Your instructions ->
From the entries, copy out every line in which the word "options" is found.

Saved data entries:
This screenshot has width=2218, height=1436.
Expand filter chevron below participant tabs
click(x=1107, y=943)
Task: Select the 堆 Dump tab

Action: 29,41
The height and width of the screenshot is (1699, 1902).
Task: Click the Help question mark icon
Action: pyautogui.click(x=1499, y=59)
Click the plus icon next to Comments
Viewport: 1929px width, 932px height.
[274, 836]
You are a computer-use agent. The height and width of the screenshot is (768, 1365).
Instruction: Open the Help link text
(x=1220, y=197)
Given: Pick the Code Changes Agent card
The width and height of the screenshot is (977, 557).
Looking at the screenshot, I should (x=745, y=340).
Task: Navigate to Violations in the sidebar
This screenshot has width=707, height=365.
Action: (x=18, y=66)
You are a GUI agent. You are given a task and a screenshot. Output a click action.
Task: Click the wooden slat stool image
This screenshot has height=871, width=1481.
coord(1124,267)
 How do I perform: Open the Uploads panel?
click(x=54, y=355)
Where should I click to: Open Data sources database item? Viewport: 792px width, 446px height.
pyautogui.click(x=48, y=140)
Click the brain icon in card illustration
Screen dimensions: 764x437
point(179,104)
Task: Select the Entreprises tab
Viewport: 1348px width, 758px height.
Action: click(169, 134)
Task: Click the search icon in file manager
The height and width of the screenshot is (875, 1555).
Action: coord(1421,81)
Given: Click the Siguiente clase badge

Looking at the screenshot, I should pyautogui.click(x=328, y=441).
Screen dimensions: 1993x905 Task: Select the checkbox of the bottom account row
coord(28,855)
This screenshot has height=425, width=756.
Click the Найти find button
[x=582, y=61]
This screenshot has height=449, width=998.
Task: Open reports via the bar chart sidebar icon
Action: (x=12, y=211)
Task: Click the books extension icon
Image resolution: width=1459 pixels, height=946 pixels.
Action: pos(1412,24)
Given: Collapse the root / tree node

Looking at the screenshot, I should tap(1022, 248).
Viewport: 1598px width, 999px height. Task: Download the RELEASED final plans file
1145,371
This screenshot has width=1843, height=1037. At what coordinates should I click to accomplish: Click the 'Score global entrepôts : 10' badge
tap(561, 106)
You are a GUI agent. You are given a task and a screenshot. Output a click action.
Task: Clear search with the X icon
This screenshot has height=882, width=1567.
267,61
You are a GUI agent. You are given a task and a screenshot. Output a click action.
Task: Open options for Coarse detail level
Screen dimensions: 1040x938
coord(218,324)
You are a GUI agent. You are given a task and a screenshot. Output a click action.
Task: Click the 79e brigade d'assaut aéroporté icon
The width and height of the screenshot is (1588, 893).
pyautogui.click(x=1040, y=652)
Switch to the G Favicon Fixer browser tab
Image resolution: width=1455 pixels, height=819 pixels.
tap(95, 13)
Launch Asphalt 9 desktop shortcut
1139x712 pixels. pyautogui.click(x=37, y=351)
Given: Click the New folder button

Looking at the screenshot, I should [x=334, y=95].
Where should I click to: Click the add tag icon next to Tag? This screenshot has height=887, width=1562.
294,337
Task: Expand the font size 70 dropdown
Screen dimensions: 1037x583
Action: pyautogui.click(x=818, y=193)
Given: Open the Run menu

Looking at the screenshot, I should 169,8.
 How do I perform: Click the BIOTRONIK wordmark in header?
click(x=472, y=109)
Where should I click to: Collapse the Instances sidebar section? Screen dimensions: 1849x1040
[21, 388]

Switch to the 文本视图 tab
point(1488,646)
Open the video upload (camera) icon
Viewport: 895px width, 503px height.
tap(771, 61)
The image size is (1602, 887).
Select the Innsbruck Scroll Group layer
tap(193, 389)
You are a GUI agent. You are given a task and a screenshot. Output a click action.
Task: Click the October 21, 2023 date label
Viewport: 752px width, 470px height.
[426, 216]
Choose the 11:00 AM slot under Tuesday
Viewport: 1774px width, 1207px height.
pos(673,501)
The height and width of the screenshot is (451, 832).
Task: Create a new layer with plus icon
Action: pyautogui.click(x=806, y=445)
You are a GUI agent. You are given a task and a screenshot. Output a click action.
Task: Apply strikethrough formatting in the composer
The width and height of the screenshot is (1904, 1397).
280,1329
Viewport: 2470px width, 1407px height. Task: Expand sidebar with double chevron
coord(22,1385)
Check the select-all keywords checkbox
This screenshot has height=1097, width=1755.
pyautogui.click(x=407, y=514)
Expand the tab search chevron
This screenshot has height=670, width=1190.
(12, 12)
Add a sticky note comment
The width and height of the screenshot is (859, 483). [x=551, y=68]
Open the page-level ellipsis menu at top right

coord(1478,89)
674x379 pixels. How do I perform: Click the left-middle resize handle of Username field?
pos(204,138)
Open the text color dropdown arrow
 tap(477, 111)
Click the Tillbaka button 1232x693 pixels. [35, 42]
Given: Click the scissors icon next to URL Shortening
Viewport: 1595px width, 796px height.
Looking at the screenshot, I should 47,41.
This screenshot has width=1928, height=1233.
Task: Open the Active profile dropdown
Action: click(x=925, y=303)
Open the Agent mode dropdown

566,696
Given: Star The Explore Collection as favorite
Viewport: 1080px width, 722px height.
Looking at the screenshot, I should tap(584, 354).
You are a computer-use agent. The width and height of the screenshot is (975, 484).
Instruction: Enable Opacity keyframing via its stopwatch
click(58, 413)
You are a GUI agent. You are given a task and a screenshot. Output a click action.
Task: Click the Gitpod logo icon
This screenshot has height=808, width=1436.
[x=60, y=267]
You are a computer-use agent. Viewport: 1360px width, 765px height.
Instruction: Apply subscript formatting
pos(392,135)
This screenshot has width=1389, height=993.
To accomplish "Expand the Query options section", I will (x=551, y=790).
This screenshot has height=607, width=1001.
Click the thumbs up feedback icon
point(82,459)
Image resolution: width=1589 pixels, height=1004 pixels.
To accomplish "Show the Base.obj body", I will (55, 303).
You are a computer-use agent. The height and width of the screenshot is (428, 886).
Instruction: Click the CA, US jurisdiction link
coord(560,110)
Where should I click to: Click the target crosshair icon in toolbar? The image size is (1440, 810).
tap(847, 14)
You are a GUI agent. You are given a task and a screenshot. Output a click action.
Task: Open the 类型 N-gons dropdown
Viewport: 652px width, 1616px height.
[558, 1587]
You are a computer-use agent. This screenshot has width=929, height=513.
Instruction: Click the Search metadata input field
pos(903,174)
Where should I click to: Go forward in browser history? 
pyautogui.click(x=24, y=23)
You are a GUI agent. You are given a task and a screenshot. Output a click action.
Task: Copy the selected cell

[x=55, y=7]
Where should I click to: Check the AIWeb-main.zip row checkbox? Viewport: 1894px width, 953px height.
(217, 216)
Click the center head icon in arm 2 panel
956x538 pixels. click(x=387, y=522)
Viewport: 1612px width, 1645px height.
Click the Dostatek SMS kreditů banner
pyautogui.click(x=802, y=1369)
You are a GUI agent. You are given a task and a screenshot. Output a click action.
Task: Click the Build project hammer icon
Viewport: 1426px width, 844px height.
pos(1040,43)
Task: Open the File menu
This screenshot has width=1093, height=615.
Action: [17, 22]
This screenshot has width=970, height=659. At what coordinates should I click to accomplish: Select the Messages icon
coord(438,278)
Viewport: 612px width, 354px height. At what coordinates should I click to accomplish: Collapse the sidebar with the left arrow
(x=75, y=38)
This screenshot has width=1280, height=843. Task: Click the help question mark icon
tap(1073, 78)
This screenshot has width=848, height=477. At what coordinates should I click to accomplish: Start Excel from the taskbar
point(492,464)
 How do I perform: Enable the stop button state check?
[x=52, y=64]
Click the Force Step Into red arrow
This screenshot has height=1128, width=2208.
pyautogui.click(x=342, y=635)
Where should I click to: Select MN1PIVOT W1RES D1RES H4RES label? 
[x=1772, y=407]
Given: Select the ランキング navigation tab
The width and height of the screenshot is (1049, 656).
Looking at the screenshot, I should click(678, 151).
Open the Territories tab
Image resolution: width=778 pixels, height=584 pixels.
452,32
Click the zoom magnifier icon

Output for this task ->
Task: Open options for Coarse detail level
To accomplish "Expand the Query options section", I will (x=551, y=790).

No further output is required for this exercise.